▸ **SUPPLIED RECORDS**:
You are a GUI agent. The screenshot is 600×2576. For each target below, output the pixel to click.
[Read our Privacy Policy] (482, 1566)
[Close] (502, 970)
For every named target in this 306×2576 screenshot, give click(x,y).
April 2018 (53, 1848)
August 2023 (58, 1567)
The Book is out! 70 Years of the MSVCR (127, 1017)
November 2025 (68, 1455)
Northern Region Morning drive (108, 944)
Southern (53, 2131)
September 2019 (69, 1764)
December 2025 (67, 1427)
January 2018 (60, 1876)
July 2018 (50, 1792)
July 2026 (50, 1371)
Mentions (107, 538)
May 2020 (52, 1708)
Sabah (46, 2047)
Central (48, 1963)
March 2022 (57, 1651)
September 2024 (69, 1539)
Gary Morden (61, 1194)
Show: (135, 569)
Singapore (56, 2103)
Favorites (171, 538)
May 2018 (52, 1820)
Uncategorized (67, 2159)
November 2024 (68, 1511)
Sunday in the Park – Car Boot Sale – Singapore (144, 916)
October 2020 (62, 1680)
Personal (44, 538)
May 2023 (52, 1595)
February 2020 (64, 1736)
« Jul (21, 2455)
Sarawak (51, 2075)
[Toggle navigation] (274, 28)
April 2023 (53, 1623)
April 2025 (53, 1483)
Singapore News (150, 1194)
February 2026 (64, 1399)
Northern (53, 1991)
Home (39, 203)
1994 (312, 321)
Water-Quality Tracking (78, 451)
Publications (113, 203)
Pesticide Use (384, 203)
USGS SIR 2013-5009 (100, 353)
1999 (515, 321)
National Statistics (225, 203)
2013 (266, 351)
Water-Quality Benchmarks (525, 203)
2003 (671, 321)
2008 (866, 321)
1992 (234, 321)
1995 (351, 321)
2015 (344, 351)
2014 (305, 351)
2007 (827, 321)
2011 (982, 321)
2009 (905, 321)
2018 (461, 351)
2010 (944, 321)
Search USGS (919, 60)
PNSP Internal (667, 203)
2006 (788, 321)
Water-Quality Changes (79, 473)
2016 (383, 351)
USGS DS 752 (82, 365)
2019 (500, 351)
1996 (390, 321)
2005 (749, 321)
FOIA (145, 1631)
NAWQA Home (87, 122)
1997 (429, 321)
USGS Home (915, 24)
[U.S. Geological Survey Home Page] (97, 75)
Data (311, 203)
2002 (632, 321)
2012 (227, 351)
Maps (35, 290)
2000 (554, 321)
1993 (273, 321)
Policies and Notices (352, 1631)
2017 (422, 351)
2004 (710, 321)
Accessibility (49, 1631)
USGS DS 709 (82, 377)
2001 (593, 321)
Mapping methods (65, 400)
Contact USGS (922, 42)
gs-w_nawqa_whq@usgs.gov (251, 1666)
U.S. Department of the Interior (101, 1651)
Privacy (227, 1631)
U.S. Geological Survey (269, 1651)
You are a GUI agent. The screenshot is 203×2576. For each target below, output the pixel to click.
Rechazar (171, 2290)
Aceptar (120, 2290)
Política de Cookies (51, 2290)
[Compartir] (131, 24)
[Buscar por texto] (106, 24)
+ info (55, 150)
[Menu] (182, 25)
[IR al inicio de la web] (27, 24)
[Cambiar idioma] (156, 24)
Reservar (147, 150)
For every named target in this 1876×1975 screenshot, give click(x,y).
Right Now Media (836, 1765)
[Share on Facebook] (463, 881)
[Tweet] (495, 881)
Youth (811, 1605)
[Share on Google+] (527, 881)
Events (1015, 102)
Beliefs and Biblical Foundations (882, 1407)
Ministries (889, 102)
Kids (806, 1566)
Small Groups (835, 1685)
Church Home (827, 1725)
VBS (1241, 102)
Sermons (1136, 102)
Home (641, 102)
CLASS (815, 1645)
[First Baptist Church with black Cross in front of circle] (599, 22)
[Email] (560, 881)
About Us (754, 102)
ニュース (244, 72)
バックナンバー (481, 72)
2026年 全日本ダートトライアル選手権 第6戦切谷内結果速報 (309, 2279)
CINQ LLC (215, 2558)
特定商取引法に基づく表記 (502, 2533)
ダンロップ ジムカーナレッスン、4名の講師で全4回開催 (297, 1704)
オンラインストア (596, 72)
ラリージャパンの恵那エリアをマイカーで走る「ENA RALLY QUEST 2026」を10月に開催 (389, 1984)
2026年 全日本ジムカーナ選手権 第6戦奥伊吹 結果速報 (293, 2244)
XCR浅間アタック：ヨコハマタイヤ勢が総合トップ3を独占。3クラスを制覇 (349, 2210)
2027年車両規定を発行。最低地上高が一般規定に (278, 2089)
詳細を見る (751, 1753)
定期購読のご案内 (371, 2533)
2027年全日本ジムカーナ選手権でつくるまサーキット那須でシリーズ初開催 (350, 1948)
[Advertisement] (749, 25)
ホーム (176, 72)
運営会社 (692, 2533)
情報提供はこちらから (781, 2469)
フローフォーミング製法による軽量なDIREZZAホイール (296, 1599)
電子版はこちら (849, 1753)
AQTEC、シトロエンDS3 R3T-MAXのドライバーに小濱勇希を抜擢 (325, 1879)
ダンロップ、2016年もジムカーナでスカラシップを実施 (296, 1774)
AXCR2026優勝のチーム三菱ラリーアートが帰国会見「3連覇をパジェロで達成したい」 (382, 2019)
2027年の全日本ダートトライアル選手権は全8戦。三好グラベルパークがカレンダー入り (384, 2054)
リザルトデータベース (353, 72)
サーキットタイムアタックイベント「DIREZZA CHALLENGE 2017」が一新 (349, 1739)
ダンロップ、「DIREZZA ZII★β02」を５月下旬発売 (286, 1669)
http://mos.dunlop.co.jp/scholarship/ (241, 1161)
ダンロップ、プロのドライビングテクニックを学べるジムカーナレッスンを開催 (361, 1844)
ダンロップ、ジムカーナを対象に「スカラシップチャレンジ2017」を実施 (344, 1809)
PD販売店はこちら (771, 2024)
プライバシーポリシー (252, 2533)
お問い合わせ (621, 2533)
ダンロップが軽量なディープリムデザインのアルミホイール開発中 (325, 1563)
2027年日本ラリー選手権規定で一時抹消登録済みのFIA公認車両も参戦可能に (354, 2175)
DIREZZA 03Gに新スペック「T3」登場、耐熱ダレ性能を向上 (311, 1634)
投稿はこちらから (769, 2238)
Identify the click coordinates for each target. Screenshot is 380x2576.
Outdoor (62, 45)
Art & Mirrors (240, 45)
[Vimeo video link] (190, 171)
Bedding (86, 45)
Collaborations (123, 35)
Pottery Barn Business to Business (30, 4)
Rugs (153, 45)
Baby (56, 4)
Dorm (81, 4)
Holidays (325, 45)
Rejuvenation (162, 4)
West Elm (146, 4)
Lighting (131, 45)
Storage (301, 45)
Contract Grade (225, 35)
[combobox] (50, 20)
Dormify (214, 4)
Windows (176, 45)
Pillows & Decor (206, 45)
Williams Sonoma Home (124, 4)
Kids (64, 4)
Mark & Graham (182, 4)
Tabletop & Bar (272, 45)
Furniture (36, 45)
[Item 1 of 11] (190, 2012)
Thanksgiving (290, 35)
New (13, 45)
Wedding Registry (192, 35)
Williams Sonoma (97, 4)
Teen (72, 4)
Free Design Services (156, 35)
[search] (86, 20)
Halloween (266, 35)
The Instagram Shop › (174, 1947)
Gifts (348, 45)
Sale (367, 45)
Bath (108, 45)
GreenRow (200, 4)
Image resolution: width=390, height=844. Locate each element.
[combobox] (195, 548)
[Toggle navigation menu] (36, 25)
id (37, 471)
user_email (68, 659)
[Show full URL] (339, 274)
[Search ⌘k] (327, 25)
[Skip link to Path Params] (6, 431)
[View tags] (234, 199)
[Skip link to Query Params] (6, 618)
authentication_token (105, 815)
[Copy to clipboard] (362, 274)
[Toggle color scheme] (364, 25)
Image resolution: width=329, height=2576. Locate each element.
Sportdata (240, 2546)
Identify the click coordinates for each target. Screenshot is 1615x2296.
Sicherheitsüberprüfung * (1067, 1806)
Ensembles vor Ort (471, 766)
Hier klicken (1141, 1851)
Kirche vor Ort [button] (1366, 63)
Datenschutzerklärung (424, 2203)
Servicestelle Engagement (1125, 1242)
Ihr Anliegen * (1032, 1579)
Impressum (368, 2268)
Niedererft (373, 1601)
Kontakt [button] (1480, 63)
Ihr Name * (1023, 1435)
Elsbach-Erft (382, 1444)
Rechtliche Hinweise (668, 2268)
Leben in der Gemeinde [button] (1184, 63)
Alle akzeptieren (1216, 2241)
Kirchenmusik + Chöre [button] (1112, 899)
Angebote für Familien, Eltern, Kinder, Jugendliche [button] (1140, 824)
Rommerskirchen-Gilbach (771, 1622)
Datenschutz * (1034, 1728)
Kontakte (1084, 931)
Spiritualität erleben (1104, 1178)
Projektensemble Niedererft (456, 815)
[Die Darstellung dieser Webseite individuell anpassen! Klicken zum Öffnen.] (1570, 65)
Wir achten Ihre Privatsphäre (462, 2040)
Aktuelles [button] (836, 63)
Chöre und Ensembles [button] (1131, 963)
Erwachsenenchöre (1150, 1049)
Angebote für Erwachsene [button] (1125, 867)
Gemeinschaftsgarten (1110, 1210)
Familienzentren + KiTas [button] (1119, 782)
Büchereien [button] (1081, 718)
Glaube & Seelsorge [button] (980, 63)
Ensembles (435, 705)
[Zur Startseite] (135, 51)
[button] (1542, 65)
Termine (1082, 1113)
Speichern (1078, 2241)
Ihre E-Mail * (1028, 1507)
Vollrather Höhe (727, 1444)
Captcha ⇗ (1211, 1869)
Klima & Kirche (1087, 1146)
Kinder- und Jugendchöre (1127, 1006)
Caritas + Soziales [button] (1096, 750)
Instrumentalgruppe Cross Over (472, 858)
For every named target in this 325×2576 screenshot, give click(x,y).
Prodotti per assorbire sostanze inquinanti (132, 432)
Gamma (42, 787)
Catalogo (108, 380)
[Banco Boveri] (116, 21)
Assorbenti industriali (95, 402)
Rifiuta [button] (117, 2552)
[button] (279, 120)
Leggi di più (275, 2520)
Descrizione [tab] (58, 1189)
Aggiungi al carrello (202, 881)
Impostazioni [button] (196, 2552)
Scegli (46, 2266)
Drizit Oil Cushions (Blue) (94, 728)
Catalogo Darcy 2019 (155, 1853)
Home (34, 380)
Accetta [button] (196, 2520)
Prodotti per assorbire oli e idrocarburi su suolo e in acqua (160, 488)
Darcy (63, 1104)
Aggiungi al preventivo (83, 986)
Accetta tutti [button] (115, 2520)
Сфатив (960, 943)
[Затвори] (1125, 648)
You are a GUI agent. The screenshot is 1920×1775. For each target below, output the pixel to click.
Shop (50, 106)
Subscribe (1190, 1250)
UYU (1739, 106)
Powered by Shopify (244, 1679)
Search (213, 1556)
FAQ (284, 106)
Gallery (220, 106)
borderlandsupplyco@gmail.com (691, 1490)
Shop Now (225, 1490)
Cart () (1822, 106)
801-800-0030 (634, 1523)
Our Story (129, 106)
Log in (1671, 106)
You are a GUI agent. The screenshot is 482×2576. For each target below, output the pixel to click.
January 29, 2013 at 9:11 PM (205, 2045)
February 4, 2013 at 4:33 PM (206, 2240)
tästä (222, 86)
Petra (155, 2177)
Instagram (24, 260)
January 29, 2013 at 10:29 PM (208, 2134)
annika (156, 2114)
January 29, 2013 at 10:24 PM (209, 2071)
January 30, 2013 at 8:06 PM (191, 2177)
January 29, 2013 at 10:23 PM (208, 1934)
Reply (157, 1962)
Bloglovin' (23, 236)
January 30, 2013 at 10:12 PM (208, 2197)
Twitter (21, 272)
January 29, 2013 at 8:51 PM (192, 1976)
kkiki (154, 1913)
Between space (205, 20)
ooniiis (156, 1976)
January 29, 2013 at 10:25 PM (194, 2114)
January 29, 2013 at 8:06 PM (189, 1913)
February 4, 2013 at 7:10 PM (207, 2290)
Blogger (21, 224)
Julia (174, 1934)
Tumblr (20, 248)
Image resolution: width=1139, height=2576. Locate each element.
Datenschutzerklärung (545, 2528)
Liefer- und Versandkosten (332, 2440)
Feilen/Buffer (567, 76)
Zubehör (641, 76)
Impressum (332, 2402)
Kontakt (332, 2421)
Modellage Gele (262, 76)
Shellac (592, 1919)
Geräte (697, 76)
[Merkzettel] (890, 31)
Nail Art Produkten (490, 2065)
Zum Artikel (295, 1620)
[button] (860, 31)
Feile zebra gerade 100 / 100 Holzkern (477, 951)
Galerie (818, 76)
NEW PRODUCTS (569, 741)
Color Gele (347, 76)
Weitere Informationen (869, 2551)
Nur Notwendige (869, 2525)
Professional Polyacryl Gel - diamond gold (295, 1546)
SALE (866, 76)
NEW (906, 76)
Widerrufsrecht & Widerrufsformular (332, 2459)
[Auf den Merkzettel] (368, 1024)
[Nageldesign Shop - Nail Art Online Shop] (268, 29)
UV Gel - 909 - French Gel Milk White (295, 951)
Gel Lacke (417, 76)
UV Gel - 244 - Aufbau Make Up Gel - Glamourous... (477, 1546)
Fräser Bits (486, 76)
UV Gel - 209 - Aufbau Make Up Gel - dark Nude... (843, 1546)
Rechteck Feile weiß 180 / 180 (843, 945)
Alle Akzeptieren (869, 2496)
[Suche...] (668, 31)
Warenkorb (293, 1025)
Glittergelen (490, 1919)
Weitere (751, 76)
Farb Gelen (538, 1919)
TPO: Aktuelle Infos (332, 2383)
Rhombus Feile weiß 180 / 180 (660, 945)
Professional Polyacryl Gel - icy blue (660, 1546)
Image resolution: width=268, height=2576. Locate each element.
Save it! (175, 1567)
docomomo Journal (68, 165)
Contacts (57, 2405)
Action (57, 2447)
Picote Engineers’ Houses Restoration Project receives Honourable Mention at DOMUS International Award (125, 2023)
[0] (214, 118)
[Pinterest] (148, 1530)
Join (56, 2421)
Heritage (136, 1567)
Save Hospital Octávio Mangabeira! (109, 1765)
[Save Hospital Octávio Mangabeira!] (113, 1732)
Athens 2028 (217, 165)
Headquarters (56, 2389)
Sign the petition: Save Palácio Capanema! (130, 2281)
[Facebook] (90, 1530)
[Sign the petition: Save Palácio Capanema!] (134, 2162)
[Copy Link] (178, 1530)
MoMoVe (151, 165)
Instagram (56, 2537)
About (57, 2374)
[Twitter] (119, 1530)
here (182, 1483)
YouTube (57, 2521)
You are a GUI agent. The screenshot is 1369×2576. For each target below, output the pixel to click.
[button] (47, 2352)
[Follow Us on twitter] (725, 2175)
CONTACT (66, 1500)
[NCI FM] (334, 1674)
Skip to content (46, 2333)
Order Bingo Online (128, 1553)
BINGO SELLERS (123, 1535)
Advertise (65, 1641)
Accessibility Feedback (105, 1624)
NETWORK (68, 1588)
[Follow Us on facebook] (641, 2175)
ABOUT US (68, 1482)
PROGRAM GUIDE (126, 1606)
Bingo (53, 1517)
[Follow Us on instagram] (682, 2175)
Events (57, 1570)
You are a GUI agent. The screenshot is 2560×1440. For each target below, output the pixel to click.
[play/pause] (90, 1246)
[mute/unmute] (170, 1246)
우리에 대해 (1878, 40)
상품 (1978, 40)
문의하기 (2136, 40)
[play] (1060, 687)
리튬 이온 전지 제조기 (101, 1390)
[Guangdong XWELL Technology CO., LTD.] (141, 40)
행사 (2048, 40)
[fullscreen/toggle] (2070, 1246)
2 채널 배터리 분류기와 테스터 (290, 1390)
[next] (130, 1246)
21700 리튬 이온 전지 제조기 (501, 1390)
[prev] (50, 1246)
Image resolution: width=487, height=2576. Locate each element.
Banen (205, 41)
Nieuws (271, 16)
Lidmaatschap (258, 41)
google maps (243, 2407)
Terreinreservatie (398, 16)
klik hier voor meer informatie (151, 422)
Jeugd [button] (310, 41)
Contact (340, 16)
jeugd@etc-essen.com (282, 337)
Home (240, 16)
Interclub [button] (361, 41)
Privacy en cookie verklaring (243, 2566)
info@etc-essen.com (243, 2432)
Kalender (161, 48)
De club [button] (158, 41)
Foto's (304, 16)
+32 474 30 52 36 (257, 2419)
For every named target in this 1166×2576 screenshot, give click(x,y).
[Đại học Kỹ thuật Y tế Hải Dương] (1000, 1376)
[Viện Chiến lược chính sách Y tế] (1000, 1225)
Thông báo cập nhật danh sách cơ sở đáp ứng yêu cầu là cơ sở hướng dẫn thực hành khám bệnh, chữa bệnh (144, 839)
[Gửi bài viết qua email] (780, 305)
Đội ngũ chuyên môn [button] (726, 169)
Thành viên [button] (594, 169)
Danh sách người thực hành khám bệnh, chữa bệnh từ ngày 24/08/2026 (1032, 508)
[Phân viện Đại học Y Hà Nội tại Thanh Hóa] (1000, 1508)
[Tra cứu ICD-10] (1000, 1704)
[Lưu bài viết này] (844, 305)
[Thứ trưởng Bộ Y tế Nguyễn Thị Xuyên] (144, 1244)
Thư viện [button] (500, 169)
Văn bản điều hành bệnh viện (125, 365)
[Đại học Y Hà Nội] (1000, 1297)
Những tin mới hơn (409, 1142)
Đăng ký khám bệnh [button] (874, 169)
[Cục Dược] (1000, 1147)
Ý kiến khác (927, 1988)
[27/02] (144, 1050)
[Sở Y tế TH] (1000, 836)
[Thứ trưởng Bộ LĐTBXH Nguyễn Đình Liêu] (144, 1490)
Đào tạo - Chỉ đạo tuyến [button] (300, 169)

▸ **TASK DETAILS**:
Out of the material above, output word for word the line with "2011 (982, 321)", the line with "2005 (749, 321)", and all lines between them, with nothing else.

▸ **EXERCISE RESPONSE**:
2011 (982, 321)
2009 (905, 321)
2018 (461, 351)
2010 (944, 321)
Search USGS (919, 60)
PNSP Internal (667, 203)
2006 (788, 321)
Water-Quality Changes (79, 473)
2016 (383, 351)
USGS DS 752 (82, 365)
2019 (500, 351)
1996 (390, 321)
2005 (749, 321)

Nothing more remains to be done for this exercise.